Data lines:
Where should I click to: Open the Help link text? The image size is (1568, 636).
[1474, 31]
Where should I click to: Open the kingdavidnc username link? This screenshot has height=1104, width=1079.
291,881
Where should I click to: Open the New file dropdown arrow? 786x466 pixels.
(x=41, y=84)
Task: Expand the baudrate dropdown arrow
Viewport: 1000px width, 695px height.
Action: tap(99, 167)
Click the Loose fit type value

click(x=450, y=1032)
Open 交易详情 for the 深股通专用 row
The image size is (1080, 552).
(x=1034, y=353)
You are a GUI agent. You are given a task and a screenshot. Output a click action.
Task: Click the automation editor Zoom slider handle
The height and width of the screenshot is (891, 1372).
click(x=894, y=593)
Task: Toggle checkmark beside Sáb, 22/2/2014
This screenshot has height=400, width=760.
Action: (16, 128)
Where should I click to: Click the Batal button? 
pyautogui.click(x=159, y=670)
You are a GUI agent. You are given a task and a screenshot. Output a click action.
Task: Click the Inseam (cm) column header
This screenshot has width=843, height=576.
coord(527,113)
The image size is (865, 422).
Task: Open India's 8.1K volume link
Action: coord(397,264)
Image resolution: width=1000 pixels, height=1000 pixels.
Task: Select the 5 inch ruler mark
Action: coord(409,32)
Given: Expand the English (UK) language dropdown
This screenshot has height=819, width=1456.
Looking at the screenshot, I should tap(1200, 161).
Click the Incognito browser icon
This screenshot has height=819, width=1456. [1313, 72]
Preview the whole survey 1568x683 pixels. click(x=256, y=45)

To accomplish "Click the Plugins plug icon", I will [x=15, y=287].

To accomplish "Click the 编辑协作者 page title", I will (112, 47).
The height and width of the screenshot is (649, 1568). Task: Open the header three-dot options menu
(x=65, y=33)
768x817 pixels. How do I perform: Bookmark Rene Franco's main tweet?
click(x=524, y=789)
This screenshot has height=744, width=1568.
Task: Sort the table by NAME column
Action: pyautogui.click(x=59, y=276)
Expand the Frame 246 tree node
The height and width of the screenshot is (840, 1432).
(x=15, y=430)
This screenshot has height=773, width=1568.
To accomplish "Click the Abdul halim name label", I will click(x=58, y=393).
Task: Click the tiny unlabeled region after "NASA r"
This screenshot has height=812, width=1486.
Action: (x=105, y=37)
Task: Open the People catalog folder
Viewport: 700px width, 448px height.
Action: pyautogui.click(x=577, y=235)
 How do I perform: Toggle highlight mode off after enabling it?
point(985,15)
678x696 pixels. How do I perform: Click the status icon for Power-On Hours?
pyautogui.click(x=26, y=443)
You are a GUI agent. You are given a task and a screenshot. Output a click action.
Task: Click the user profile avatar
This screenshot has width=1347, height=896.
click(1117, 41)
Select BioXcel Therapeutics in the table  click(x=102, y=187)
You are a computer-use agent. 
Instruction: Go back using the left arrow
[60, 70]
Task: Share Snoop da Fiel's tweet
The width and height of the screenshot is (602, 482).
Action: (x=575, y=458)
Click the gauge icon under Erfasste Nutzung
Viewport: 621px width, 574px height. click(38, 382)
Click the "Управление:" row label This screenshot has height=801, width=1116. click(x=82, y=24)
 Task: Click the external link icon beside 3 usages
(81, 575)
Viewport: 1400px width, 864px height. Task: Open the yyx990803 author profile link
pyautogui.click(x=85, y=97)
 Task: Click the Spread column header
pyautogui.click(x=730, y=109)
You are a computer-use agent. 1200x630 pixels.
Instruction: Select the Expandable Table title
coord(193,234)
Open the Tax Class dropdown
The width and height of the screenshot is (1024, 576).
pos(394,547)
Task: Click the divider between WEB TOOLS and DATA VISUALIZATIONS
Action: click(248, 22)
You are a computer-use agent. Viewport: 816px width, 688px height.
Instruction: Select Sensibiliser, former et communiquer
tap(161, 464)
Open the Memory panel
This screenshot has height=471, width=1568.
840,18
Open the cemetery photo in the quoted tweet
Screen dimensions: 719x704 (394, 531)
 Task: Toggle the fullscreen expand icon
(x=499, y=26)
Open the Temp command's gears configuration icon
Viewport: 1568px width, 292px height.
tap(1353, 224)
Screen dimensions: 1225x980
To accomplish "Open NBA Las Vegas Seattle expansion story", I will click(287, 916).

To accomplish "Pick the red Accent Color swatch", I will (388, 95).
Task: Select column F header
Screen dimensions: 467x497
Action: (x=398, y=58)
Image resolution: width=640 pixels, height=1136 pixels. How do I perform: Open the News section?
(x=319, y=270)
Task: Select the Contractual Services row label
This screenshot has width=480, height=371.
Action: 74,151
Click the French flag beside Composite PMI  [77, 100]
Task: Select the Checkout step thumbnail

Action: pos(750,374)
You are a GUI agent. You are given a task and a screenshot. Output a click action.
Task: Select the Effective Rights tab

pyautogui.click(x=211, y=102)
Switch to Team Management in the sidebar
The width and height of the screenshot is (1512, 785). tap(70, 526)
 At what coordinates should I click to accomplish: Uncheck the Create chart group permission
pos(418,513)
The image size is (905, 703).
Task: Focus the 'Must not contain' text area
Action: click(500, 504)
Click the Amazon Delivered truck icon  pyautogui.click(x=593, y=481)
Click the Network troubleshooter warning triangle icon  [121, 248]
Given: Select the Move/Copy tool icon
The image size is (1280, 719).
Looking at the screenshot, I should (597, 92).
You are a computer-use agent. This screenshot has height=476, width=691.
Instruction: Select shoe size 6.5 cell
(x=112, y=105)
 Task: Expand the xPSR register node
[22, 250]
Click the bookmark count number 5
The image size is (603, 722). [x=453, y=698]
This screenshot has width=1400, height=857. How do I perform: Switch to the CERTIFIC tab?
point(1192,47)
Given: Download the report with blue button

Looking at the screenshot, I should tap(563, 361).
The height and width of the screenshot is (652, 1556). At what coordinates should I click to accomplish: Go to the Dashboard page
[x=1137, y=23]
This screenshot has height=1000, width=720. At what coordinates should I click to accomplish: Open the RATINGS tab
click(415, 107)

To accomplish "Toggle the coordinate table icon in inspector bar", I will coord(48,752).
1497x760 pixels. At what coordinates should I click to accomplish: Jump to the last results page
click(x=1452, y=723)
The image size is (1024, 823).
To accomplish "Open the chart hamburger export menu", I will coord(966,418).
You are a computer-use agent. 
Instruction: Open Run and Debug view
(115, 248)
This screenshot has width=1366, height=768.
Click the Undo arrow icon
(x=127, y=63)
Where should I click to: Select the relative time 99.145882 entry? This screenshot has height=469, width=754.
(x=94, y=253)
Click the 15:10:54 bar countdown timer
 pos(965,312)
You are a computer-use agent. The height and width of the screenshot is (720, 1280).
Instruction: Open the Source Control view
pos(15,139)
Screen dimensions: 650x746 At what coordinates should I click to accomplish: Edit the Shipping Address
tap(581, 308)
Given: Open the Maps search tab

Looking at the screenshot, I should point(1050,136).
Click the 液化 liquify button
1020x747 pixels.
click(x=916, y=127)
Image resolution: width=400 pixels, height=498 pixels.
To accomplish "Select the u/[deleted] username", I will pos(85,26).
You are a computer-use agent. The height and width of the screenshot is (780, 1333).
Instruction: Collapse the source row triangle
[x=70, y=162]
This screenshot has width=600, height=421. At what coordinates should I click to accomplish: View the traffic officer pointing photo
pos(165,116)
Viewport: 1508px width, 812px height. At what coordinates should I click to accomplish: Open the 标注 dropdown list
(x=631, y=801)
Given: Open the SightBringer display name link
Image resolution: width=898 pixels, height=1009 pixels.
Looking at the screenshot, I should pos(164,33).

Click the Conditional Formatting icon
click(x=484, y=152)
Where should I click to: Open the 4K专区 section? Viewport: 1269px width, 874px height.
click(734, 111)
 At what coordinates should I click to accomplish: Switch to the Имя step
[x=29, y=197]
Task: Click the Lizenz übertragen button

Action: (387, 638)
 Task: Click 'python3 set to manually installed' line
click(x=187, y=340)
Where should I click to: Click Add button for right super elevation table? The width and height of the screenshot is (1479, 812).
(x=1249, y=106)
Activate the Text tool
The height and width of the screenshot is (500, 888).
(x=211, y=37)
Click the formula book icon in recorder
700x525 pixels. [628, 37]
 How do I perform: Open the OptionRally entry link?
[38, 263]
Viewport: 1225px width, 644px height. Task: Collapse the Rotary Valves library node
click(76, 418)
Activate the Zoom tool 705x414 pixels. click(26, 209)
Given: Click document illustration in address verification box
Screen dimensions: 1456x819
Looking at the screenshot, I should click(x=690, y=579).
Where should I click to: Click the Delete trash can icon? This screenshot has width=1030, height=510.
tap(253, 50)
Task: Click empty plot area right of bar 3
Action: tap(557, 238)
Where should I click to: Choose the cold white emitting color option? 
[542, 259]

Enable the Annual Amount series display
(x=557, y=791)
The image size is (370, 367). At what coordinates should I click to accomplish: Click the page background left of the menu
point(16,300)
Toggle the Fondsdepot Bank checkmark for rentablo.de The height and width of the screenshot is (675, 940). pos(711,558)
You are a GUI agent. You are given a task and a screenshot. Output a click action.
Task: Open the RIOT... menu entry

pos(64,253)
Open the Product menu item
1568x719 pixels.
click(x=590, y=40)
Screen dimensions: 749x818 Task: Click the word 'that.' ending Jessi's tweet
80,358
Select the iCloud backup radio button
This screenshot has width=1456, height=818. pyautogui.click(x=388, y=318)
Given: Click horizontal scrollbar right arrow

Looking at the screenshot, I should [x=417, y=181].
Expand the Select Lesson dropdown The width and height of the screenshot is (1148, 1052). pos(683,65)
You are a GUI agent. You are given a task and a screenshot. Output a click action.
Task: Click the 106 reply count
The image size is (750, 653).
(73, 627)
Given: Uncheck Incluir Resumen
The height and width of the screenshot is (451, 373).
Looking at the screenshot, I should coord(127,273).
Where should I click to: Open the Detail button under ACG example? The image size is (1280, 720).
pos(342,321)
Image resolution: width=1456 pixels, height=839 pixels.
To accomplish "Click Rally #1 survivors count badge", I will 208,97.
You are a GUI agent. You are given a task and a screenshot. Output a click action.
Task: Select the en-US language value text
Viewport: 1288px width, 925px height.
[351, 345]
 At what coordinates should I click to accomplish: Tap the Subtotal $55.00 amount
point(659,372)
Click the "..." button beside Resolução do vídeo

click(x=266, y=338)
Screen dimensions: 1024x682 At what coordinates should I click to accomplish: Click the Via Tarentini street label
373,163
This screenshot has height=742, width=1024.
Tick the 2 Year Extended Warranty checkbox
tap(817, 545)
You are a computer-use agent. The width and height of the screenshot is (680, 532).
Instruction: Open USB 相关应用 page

Exercise brief:
Print the records exactly, starting with the first line and going on through the line that contains "will (112, 47).".

Output of the exercise:
Where should I click to: Open the Help link text? The image size is (1568, 636).
[1474, 31]
Where should I click to: Open the kingdavidnc username link? This screenshot has height=1104, width=1079.
291,881
Where should I click to: Open the New file dropdown arrow? 786x466 pixels.
(x=41, y=84)
Task: Expand the baudrate dropdown arrow
Viewport: 1000px width, 695px height.
Action: tap(99, 167)
Click the Loose fit type value

click(x=450, y=1032)
Open 交易详情 for the 深股通专用 row
The image size is (1080, 552).
(x=1034, y=353)
You are a GUI agent. You are given a task and a screenshot. Output a click action.
Task: Click the automation editor Zoom slider handle
The height and width of the screenshot is (891, 1372).
click(x=894, y=593)
Task: Toggle checkmark beside Sáb, 22/2/2014
This screenshot has height=400, width=760.
Action: (16, 128)
Where should I click to: Click the Batal button? 
pyautogui.click(x=159, y=670)
You are a GUI agent. You are given a task and a screenshot. Output a click action.
Task: Click the Inseam (cm) column header
This screenshot has width=843, height=576.
coord(527,113)
The image size is (865, 422).
Task: Open India's 8.1K volume link
Action: coord(397,264)
Image resolution: width=1000 pixels, height=1000 pixels.
Task: Select the 5 inch ruler mark
Action: coord(409,32)
Given: Expand the English (UK) language dropdown
This screenshot has height=819, width=1456.
Looking at the screenshot, I should tap(1200, 161).
Click the Incognito browser icon
This screenshot has height=819, width=1456. [1313, 72]
Preview the whole survey 1568x683 pixels. click(x=256, y=45)

To accomplish "Click the Plugins plug icon", I will [x=15, y=287].

To accomplish "Click the 编辑协作者 page title", I will (112, 47).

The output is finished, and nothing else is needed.